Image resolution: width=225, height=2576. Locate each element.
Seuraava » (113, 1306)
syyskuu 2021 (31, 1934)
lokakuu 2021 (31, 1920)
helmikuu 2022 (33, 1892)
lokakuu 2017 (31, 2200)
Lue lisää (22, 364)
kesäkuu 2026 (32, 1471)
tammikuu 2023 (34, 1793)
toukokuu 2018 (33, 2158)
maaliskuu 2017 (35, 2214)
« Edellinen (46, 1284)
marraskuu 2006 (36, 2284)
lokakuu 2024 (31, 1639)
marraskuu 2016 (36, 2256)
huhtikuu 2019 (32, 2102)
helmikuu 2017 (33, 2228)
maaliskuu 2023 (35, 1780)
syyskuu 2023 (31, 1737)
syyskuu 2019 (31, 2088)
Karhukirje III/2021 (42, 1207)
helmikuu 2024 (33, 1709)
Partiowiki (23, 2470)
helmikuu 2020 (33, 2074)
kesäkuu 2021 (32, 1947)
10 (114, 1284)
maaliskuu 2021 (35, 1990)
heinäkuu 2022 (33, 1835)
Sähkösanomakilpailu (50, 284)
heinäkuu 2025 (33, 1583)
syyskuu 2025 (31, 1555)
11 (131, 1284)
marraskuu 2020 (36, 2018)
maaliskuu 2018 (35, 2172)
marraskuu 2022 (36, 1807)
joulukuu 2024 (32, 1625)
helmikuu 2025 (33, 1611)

Problem to work on: At the line containing "maaliskuu 2021 (35, 1990)", start transcribing exactly, and continue through the last line of the listing. Stop there and add nothing.

Answer box:
maaliskuu 2021 (35, 1990)
heinäkuu 2022 (33, 1835)
Sähkösanomakilpailu (50, 284)
heinäkuu 2025 (33, 1583)
syyskuu 2025 (31, 1555)
11 (131, 1284)
marraskuu 2020 (36, 2018)
maaliskuu 2018 (35, 2172)
marraskuu 2022 (36, 1807)
joulukuu 2024 (32, 1625)
helmikuu 2025 (33, 1611)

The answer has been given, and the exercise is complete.